When the string "computer" is part of a line in the data below, report the whole line.

Source data
____________

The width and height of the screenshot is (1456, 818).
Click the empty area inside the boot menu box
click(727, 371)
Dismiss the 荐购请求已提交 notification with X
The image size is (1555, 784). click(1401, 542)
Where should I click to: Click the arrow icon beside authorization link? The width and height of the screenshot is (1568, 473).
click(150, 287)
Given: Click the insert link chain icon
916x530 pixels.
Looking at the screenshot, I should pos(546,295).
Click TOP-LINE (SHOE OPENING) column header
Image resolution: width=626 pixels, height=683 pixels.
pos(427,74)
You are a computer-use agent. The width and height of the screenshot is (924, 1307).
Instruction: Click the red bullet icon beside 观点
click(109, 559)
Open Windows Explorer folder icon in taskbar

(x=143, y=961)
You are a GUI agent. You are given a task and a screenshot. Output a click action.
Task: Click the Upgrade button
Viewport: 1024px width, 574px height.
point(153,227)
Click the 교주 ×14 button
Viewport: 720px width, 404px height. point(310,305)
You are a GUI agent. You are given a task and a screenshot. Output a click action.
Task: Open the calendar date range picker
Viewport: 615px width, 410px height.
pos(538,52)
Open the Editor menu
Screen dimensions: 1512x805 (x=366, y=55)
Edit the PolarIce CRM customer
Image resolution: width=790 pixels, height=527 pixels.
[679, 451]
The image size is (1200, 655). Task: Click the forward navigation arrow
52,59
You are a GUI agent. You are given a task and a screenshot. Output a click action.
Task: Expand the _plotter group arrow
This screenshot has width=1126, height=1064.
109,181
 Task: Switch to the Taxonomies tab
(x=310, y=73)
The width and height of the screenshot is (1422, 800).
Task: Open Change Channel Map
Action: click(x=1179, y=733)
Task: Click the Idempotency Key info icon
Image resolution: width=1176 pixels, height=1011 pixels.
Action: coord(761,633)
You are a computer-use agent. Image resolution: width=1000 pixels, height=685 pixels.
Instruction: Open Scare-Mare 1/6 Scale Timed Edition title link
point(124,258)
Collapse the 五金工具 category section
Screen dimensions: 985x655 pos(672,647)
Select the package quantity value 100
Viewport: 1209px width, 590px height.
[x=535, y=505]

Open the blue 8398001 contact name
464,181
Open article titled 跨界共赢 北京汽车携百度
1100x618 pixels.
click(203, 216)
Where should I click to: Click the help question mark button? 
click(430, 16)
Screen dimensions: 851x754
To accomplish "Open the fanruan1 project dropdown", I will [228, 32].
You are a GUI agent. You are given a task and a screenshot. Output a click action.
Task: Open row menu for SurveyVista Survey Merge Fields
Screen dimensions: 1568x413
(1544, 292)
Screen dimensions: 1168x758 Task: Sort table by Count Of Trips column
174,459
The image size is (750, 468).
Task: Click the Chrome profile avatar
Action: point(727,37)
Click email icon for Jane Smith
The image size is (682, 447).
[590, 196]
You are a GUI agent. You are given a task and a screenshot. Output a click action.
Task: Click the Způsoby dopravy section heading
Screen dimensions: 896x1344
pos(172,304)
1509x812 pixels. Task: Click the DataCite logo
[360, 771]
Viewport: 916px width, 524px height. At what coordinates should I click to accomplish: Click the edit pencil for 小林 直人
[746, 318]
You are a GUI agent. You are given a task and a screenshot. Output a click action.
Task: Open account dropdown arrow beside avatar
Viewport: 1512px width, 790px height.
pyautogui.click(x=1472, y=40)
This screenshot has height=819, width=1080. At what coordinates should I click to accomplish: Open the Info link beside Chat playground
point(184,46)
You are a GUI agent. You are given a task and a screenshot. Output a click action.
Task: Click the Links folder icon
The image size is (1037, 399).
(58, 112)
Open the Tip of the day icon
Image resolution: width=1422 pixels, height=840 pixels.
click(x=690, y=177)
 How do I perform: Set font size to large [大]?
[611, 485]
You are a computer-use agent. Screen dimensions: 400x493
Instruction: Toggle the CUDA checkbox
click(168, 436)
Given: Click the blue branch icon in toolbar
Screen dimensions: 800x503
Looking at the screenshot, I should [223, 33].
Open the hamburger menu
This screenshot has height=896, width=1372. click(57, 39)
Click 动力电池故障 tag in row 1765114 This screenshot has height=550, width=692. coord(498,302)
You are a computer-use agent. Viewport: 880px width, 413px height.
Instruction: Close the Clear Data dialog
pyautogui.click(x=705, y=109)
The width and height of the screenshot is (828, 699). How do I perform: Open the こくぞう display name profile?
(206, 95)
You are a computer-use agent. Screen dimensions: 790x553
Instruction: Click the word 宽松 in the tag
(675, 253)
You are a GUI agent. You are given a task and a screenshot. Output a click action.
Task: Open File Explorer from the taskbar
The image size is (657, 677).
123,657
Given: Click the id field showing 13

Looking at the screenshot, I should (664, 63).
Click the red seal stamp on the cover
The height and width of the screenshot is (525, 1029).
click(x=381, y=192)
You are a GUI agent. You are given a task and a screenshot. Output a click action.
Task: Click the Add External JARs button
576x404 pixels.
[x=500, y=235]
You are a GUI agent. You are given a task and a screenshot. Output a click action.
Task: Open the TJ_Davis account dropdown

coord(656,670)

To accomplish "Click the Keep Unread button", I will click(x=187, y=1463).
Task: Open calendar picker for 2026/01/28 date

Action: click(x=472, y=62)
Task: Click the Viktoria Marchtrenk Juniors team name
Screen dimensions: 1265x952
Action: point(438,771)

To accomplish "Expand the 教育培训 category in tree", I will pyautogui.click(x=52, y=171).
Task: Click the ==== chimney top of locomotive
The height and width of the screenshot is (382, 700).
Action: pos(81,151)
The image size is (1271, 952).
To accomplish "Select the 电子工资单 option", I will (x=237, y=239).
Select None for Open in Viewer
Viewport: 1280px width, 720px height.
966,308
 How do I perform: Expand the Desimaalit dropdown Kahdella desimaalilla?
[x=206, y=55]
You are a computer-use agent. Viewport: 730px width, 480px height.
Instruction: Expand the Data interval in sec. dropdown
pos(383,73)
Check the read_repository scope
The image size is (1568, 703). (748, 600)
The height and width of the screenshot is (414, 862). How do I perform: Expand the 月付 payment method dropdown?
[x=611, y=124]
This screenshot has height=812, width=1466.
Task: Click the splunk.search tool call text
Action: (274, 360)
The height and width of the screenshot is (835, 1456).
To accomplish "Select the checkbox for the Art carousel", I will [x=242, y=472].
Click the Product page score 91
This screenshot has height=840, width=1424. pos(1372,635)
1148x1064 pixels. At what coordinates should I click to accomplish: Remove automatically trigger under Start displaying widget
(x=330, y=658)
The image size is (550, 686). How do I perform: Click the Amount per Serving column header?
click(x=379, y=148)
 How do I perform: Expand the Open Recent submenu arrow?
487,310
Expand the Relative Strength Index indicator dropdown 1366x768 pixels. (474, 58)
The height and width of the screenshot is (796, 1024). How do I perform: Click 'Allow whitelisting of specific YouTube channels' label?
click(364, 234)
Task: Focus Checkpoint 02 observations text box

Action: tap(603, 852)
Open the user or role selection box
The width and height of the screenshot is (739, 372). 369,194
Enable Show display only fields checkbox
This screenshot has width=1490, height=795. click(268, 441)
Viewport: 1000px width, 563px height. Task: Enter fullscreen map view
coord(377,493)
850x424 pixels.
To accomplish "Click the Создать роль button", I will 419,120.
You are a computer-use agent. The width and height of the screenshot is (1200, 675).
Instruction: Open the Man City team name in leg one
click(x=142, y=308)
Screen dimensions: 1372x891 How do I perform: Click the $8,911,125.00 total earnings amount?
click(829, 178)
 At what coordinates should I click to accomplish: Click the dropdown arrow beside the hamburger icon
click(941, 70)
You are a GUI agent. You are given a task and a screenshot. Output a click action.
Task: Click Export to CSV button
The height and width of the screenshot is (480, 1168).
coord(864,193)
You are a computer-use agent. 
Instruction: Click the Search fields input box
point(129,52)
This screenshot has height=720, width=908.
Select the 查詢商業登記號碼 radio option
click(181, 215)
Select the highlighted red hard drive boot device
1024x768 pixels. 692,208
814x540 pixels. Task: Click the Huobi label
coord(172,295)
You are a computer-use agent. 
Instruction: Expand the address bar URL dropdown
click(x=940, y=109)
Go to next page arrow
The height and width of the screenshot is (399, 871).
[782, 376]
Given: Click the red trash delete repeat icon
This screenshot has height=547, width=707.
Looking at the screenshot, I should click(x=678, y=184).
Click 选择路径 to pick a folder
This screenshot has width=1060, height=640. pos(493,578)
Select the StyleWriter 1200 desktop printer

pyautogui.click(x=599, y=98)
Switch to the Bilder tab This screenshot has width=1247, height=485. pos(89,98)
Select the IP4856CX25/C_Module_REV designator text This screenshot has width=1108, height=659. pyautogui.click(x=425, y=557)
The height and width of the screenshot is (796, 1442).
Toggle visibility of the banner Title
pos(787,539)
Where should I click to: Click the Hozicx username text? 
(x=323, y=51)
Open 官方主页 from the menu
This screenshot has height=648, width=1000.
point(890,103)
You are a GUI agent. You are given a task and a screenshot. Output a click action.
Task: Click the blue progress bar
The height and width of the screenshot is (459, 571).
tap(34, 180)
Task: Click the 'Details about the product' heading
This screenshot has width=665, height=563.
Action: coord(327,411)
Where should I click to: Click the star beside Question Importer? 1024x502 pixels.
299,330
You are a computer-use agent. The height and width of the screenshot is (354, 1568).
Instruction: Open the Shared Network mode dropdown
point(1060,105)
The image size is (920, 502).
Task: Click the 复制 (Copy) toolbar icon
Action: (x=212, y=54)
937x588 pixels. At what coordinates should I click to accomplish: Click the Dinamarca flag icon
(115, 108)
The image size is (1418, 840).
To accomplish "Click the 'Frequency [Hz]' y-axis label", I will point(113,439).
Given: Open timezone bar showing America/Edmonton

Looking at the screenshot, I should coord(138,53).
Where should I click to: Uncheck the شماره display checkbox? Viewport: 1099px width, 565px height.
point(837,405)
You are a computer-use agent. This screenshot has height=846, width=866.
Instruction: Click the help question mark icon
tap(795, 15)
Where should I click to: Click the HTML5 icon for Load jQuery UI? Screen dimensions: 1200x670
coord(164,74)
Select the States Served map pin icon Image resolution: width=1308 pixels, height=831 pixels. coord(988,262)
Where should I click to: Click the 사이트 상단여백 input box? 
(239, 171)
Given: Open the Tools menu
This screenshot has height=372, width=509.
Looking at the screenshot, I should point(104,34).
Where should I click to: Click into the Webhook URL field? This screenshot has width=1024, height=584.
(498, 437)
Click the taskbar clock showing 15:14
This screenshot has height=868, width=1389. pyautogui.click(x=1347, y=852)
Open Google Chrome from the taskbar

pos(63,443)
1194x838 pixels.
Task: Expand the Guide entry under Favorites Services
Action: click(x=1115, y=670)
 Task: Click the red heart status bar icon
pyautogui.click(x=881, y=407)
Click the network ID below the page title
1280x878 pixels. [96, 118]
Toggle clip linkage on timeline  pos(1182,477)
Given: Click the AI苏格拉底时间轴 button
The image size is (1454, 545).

____________

> _Written solution_
You are a computer-use agent. The width and height of the screenshot is (924, 1307).
You are a computer-use agent. Image resolution: width=1000 pixels, height=685 pixels.
You are a computer-use agent. Screen dimensions: 400x493
You are a computer-use agent. Viewport: 880px width, 413px height.
You are a computer-use agent. Screen dimensions: 790x553
You are a computer-use agent. Viewport: 730px width, 480px height.
You are a computer-use agent. The width and height of the screenshot is (1200, 675).
You are a computer-use agent. 
You are a computer-use agent. 
You are a computer-use agent. The height and width of the screenshot is (354, 1568).
You are a computer-use agent. This screenshot has height=846, width=866.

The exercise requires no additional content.